Read The Theta Patient Page 8

Each patient reacted differently to being given the shot. Anthony Station clenched both hands into fists and held onto the curls of his bushy hair.

  “What’s this for, doc?” he asked, not yet giving Bradburn permission to administer the shot.

  What the first patient didn’t realize but that Bradburn knew was that Cooper was observing this round of questioning from the other side of a reverse window. The agent could see Bradburn and the patients, but they would only see what looked like a mirror. What the patient also didn’t realize was that he didn’t have a choice in whether or not he received a shot. If he or either of the other two patients refused, Cooper would either order Bradburn’s staff to restrain them so it could be administered, or else he would claim a possible Thinker had become belligerent, pull out his blaster, and end it all right there.

  “It’ll help you relax during the next round of questions,” Bradburn said.

  “Sure, doc, whatever you say.”

  While Station’s fists didn’t unclench, the man seemed resigned to his fate, as if he had been drugged and questioned many times before. If Bradburn had to guess, the patient would say similar needles had injected various drugs aboard alien spaceships right before they started probing him.

  Logan Ford, the second patient, fidgeted so much after being told he would be given a shot that the doctor thought there might be violence. With some manics it was difficult to tell if they were just annoyed by something that was going on or if they meant to do harm. With the knuckles of each hand, Ford scraped at his eyes and moaned.

  “Are we going to be okay, Logan?” Bradburn said in his calmest, most soothing voice.

  “What do you mean?”

  “Are you going to try and hurt me?”

  “I don’t want to hurt anyone.”

  But even as he said it, he began to scream and growl. A pair of muscular male nurses appeared on either side of Bradburn before Ford could do anything else. Bradburn glanced at the mirror, knowing Agent Cooper was probably enjoying the show. A minute after the shot was given, Ford was quiet.

  With the exception of his jaw twitching one time, Dewey Leonard, the third patient, had previously only moved his eyes. When Bradburn told him he would need to give the patient an injection, Leonard gripped the arms of the chair he was sitting in.

  Bradburn watched how perfectly still the patient was. “You can move, you know that, right?” he said.

  “Yes.”

  “You just choose to remain motionless?”

  Leonard’s eyes moved toward the doctor, focusing on Bradburn’s nametag, then on his face, then to the wall-sized mirror.

  “Yes.”

  “You’ll be still when I give you this shot?”

  “What does the shot do?”

  “It helps you remain calm.”

  “I’m already calm.”

  Bradburn frowned.

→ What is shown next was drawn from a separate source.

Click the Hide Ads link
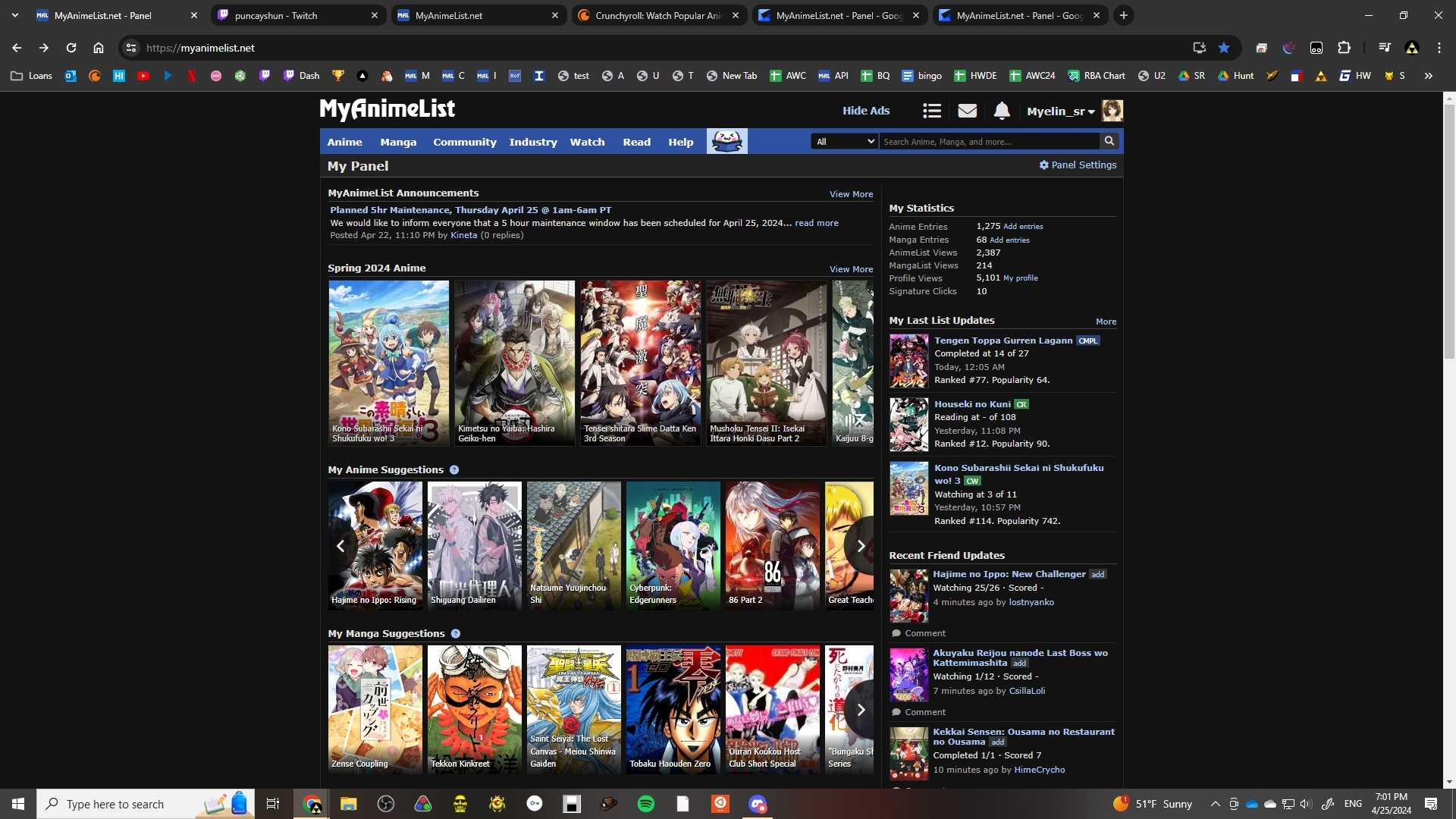tap(866, 111)
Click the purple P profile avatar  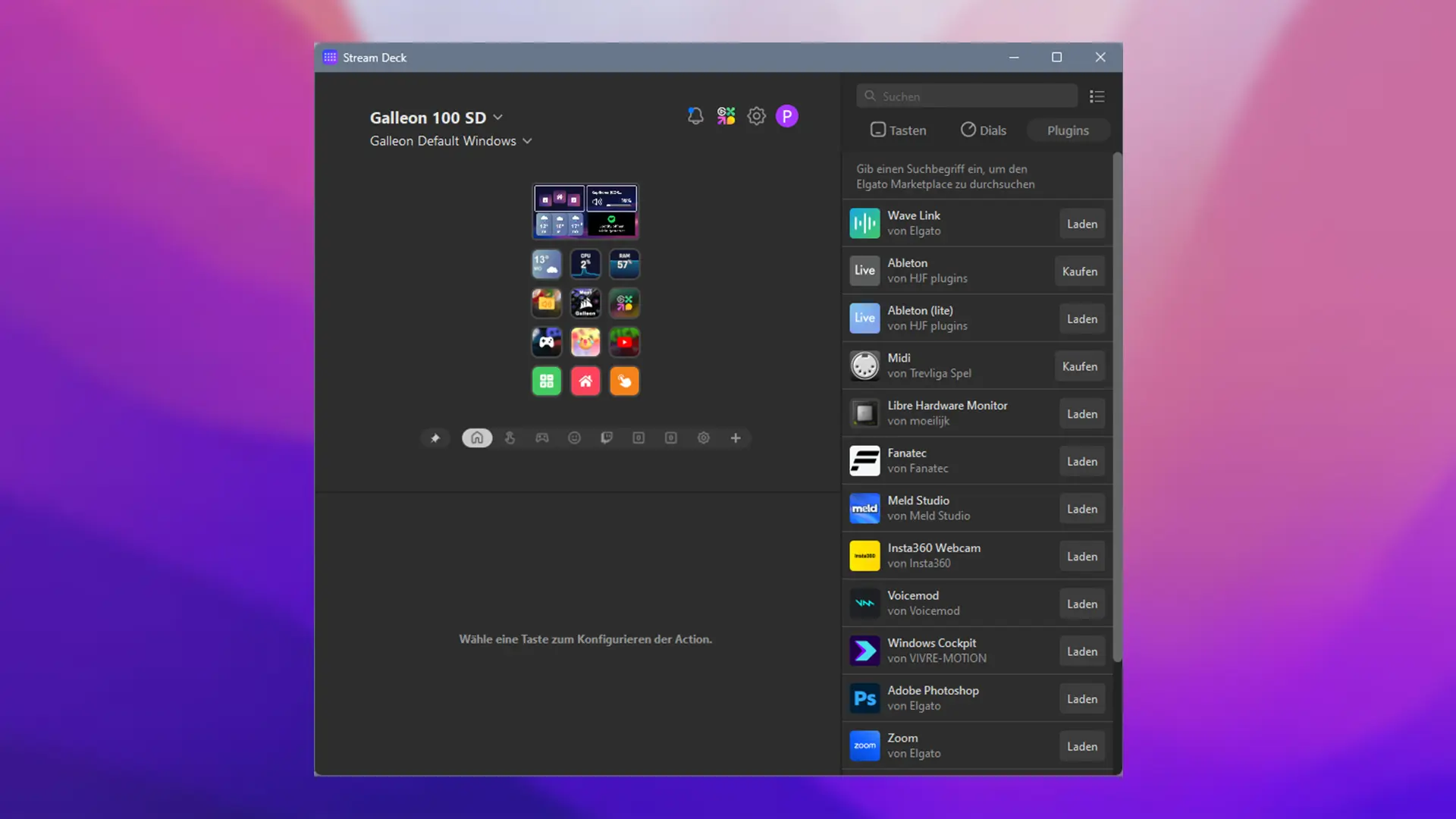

He wished he could have formed relationships with all three men prior to having to do something like this.

  “It’ll help you...” he tried to think of another reason.

  Leonard saw the way Bradburn glanced quickly at the mirror, then said, “What’s it really do?”

  “Helps you be more forthcoming,” the doctor said.

  “Do I have a choice if I get it?”

  Bradburn’s first instinct was to turn back toward the mirror and the invisible Agent Cooper standing on the other side of it.

  “I’m sorry, you don’t,” he said. “Rules are rules.”

  Leonard’s mouth closed, and Bradburn could tell from the way the patient didn’t move anymore, not even his eyes, that he would remain perfectly still until the drugs took over.